Investors must look beyond the headlines

Probably one of the most alarming notes about this transaction is the breadth of it. ARK hasn't bought any Tesla shares since April, and has sold shares from its ARK Innovation ETF (ARKK 0.45%), ARK Autonomous Technology & Robotics ETF (ARKQ 0.39%), and ARK Next Generation Internet ETF (ARKW 0.40%). Across all of the transactions, ARK sold over 677,000 shares, or about $173 million worth.

However, Tesla has had a strong run since ARK quit buying in April, as the stock is up 65% since May 1. As a result, the sale of Tesla stock shouldn't be examined through the lens of "ARK has lost its faith in Tesla." Instead, investors should consider it a move to take some gains off the table.

For the three funds listed above that own Tesla stock, Tesla is still a large holding.

Fund Weight Rank Portfolio Weighting
ARK Innovation ETF 1st 10.47%
ARK Autonomous Technology & Robotics ETF 1st 13.56%
ARK Next Generation Internet ETF 5th 6.15%

Data source: ARK.

So even though Cathie Wood made headlines by selling Tesla stock, it was an effort to rebalance the portfolio and redeploy the gains elsewhere.

But this action should get investors thinking: "Should I be doing the same thing?"

Is it time to sell some AI stocks?

A few things come to mind when assessing whether you should sell a stock (especially one wrapped up in a trendy field like AI).

First is the sleep test. Has your position gotten so large that you can't sleep at night because you're worried about what the market might do the next day? If that's the case, your position has gotten too large, and it's time to sell some to take risk off the table. There's no hard and fast number here, as each person's risk tolerance differs. It's around 15% to 20% for me, and this threshold has caused me to sell some stock lately.
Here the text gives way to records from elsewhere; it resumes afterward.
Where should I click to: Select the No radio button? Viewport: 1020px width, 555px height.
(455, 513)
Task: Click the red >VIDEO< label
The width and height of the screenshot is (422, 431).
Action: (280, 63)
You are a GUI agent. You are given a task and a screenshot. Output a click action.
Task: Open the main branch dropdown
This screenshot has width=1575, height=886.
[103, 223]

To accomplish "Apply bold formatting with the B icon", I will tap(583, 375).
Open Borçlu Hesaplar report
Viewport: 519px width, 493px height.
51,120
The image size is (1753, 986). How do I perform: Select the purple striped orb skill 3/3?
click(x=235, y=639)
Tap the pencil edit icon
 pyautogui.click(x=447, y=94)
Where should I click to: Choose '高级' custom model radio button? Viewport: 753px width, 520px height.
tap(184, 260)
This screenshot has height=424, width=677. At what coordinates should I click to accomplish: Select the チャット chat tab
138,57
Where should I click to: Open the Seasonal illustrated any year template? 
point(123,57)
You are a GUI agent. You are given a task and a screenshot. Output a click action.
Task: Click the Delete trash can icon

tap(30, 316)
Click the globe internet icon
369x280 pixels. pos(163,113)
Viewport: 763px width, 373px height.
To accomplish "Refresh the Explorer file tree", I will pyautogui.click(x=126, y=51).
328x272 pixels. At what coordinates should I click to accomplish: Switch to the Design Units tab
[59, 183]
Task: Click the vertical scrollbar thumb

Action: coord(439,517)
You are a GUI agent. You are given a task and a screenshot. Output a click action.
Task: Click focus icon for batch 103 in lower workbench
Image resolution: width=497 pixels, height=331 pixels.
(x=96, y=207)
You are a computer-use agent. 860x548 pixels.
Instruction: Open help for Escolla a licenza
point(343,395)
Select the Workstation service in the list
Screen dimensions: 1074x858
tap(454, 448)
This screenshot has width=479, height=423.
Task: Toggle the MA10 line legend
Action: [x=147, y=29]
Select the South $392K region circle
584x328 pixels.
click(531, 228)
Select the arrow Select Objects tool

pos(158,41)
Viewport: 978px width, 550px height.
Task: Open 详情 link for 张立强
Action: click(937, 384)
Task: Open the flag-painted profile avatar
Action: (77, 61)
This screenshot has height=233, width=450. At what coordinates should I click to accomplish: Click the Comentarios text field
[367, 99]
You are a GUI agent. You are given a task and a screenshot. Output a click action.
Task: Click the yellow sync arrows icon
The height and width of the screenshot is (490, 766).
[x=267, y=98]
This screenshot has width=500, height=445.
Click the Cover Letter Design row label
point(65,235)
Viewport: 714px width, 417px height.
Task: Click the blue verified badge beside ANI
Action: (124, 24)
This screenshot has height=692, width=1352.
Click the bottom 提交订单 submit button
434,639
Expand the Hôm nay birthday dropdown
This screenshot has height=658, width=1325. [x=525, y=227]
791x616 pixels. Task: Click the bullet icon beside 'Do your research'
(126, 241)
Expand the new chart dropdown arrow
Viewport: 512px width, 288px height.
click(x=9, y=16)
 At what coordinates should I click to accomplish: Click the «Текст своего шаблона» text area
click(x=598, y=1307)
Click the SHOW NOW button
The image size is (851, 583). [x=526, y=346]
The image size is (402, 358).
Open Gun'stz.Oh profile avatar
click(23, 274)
Second is expectations. There's no way to tell how much of an impact AI will have on businesses three years out. This also weaves into stock valuations, as a company may have a massive impact but not live up to the hype for years. Take the dot-com crash in the early 2000s. Everyone knew the internet was a game changer and would shape the world. As a result, almost every stock associated with the internet was bid up. While the internet changed how everyone lived, almost every stock from that era crashed and never recovered, despite how prevalent the internet became.

As a result, I look at how a company is valued to see if the expectations are too high. If they are too lofty, I might trim my position if it's had a nice gain, but I won't sell all of it.

This is likely how many Tesla shareholders feel -- it is a highly valued stock, but investors still believe in the business.

I think Cathie Wood and the ARK funds are wise to take some profits from Tesla but maintain their high concentration in the stock. This is a valuable lesson I learned personally from the tech crash of 2022, and I'm putting those lessons learned into action in 2023 by trimming some positions that have likely risen too far, too fast. But if the valuation of a stock like Tesla drops, Cathie Wood and her team will undoubtedly be ready to add more shares, just like myself.